Alberta’s fiscal situation is “very dire,” said University of Calgary economist Ron Kneebone. “There’s very little prospect for oil prices to dramatically increase over the near term, which means the government has got this huge fiscal hole in their budget that is not going to be filled anytime soon.” Kneebone suggested the new government “start filling it with some combination of tax increases and spending cuts,” although no one is expecting large tax increases or huge program cuts to be unveiled this week. Alberta’s budget year runs April 1 to March 31.

Yamal LNG financing stalls over sanctions, loan terms

 

(Reuters; Oct. 19) - Efforts to secure financing for Russia's Yamal LNG project have stalled, with the owners baulking at costly Chinese loans and Western sanctions hampering alternatives, two Russian banking sources said, warning the search could drag into next year.
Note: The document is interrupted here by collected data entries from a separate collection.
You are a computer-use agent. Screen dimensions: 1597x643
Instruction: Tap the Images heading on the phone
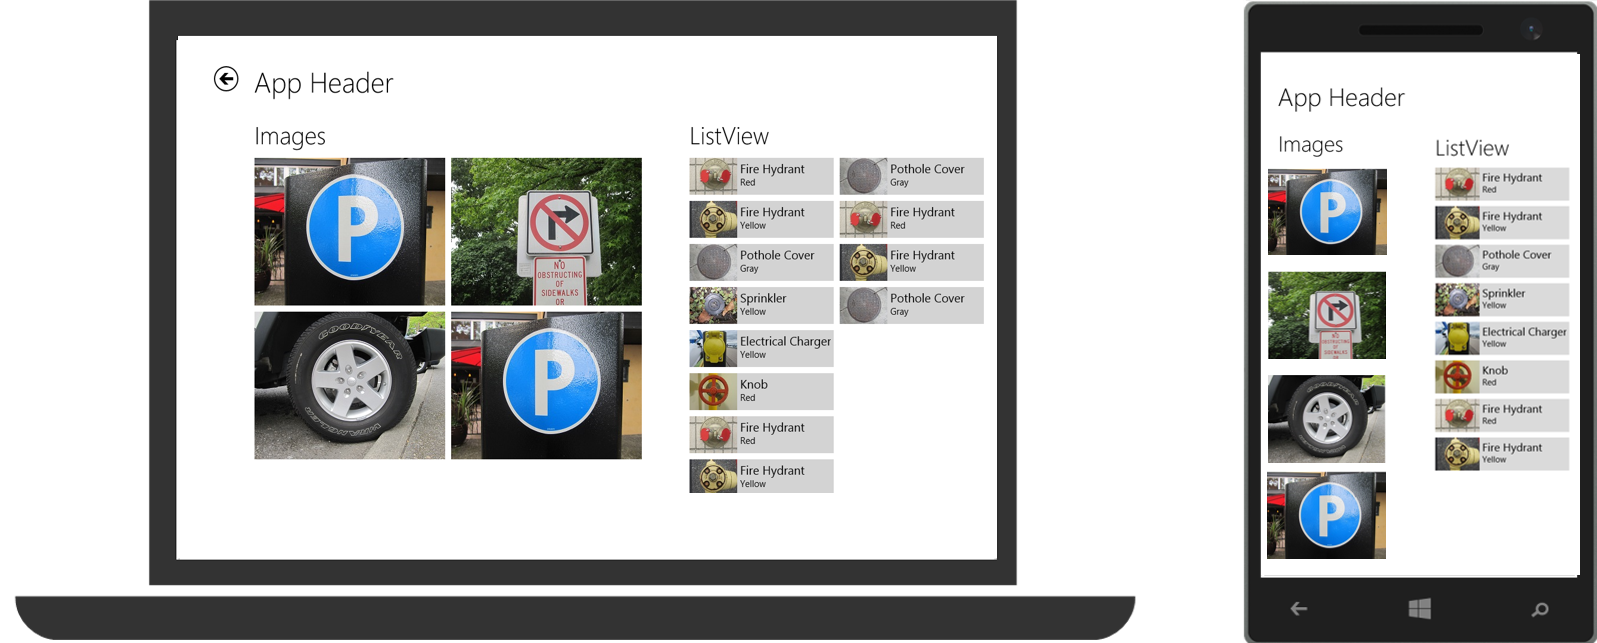pos(1311,145)
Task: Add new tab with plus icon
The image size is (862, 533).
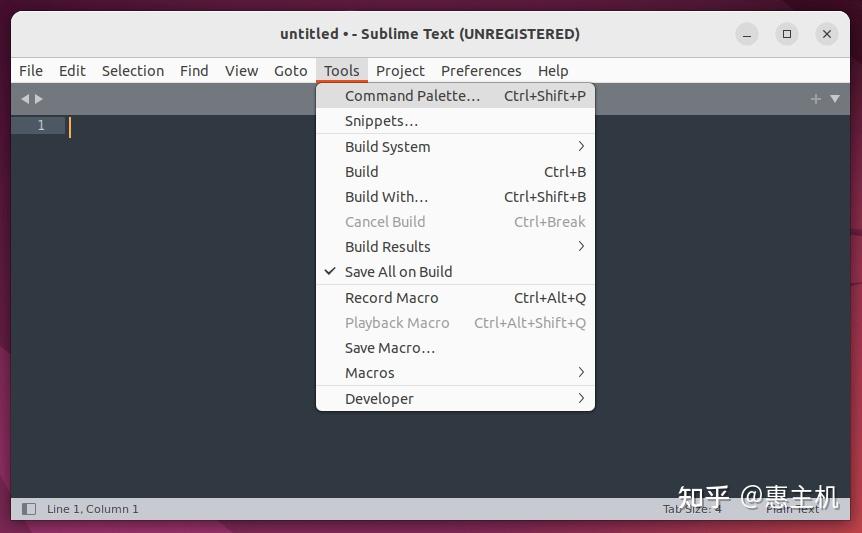Action: point(815,99)
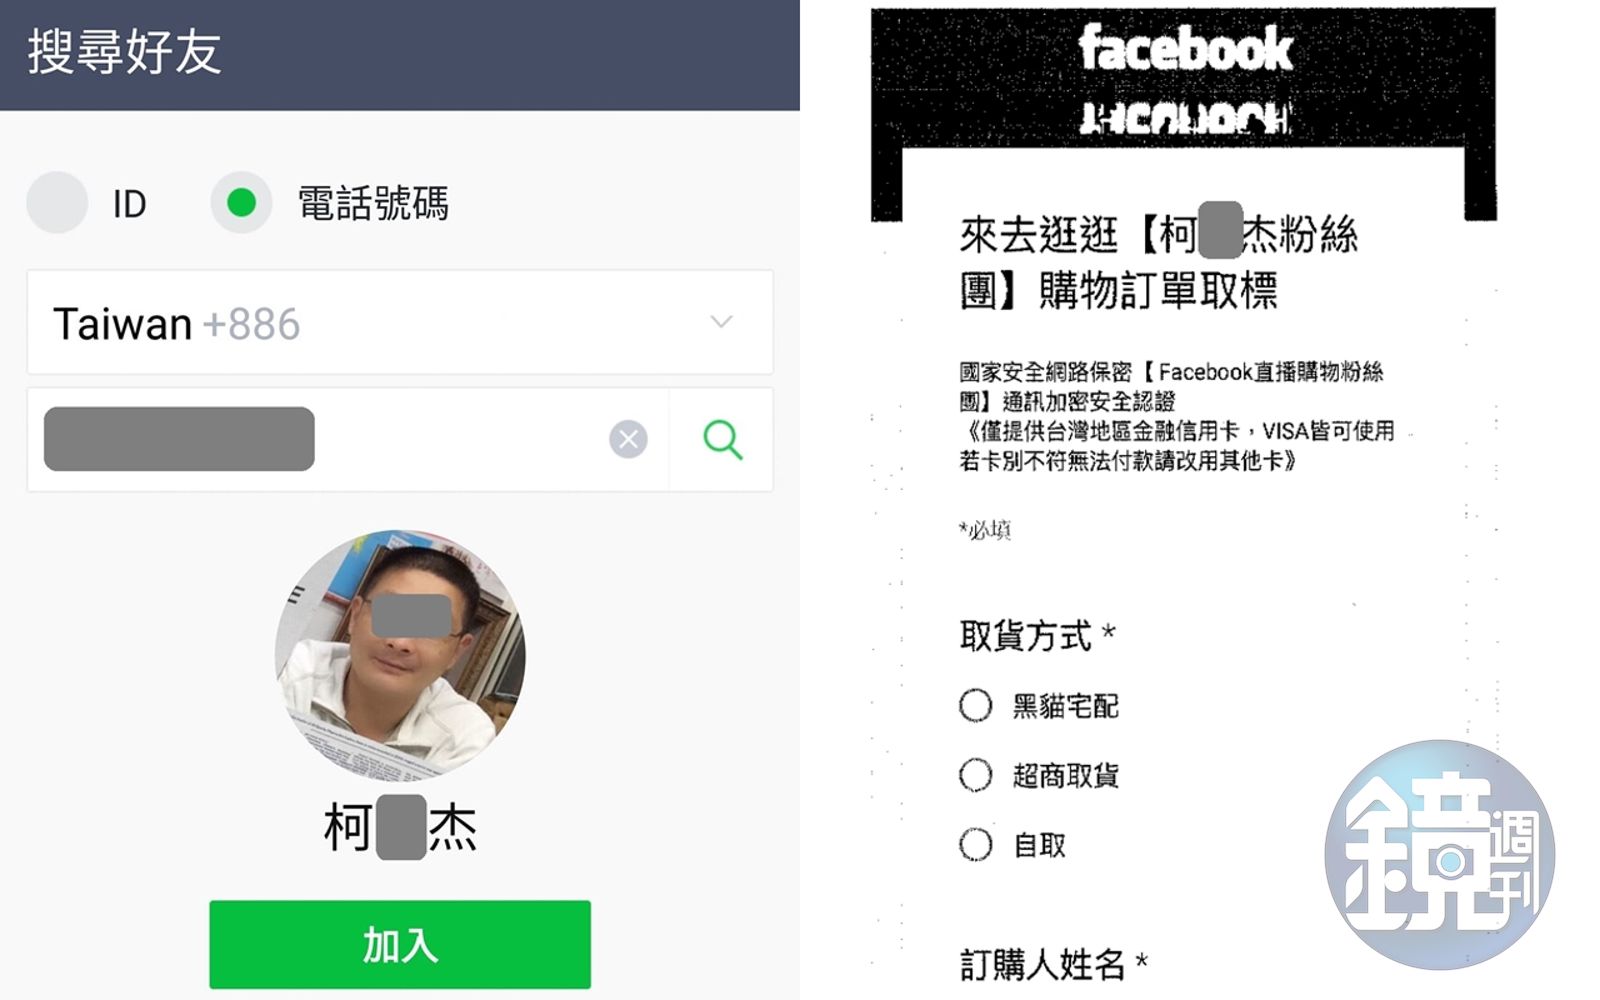The image size is (1600, 1000).
Task: Choose 自取 self pickup option
Action: (976, 845)
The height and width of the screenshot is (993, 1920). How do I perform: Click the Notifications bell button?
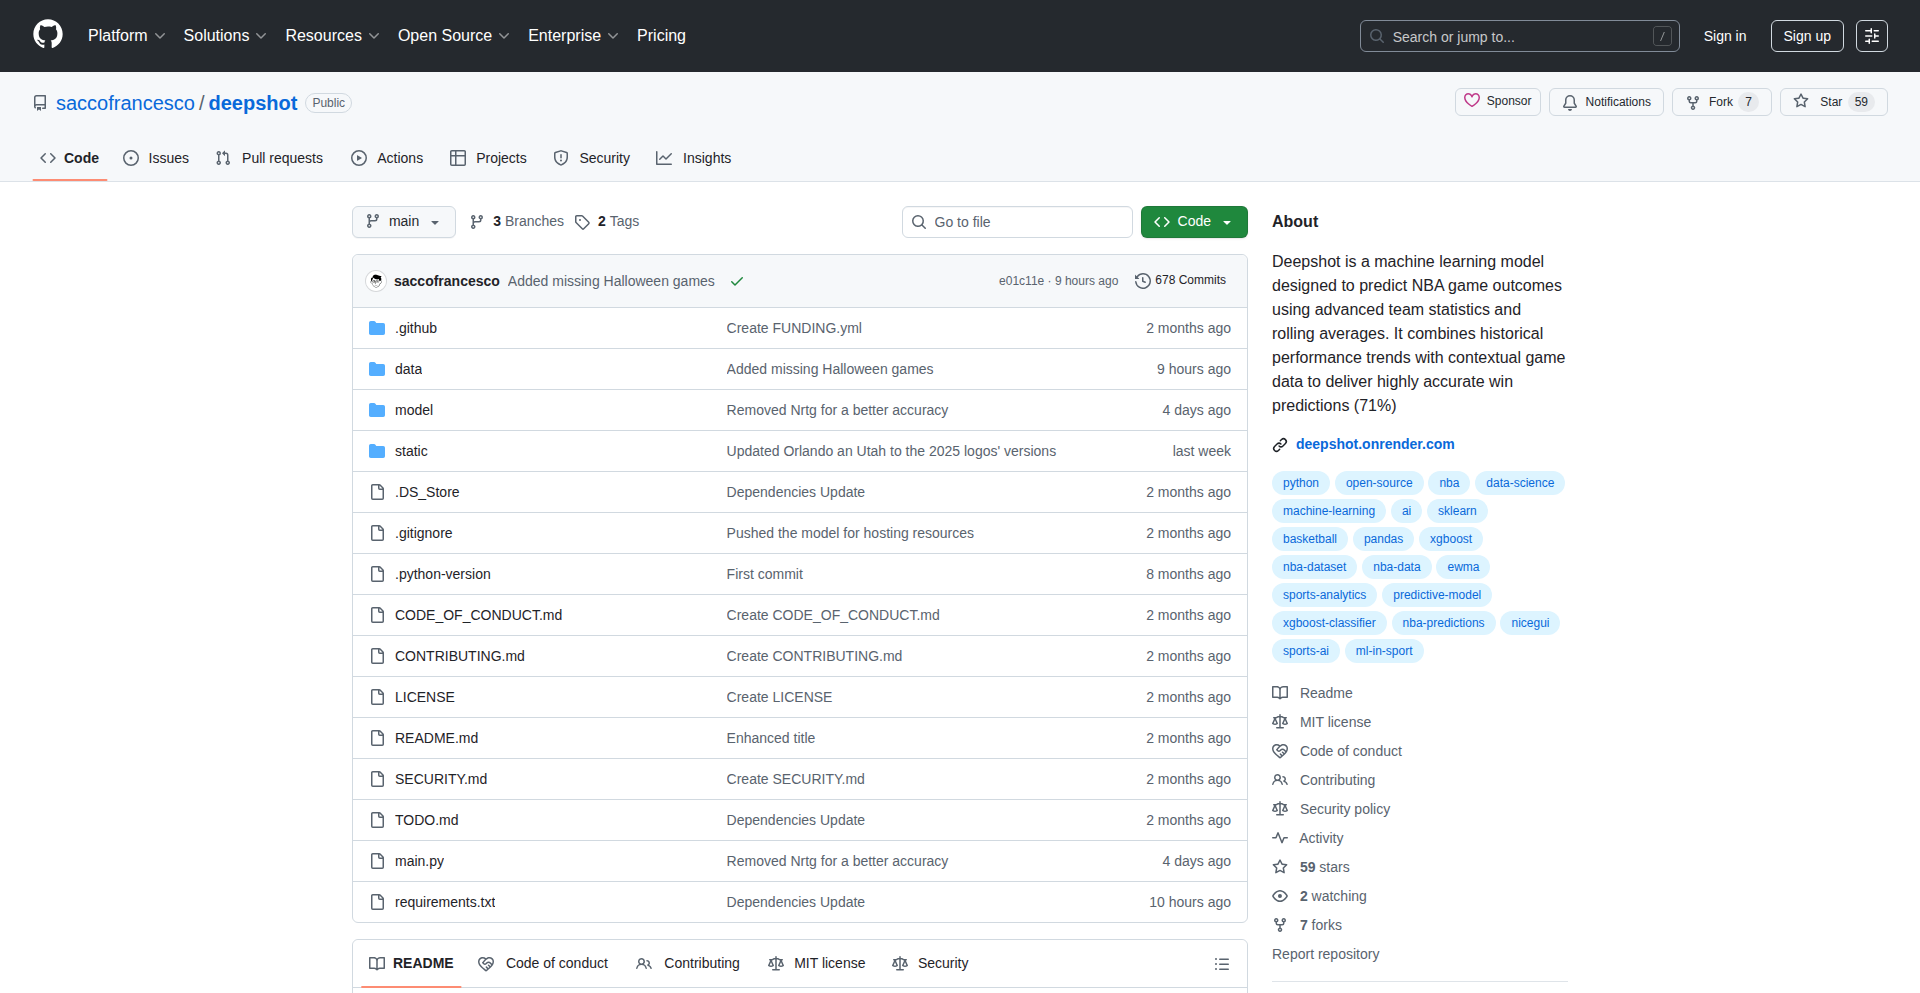coord(1606,102)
The quest to bankroll the $27 billion project ahead of a planned 2017 launch is seen as a test of Russia's ability to secure foreign loans at a time when its access to capital markets is limited by sanctions over its involvement in Ukraine.

 

The lead Russian company in the project — Novatek, Russia's largest private gas producer — is under U.S. sanctions, making it harder to find cash for the Arctic project. Novatek has a 50.1 percent stake in what will be Russia's second LNG plant. France's Total and China National Petroleum Corp. hold 20 percent each. Last month, Novatek agreed to sell a 9.9 percent stake to the China Silk Road Fund.

 

Novatek had expected to raise up to $20 billion from Chinese banks, with the first funds expected by the end of 2014. But two Russian sources, who declined to be named, said they saw little movement on a deal. One of the sources said Yamal LNG was not happy with earlier offers from the banks and had been forced to relaunch the bidding process. "Chinese money is expensive, so Novatek and Total would like European banks to take on the larger share of financing, which is complicated by sanctions," the source said. "The delay … also raises concerns about the project's timing and possible increased equity investment in the project," Goldman Sachs said in a research note Oct. 19.

Costs must come down for B.C. projects, developer says

 

(Bloomberg; Oct. 15) - The cost for Canadian shipments of liquefied natural gas must drop by almost a third for projects to succeed as a supply glut makes LNG a buyers’ market, according to Woodside Petroleum CEO Peter Coleman. Asian buyers can afford to pay a maximum of $10 to $11 per million Btu for long-termdeliveries of the fuel, Coleman told reporters Oct. 15 after speaking at an LNG conference in Vancouver.

 

The Australian producer is backing an export proposal in B.C. led by Chevron, after acquiring a stake from Apache last year. “It’s a difficult time to be in the marketplace for LNG,” Coleman said. “That means cost structures need to come down by anywhere between 25 and 30 percent.” The 20 LNG projects proposed for British Columbia are vying with supplies from Australia and the U.S., as Asian demand slows and the oil slump lowers LNG prices. None of the Canadian ventures have started construction.

 

The Canadian projects will be challenged to maintain momentum the longer the oil price rout lasts, Coleman said. The Chevron-Woodside venture, known as Kitimat LNG, is currently assessing the gas supply source required and continues to talk to potential customers, after completing design work on a proposed pipeline and terminal, Coleman said. “Before we get to a final investment decision, we need to have each of those elements understood,” he said.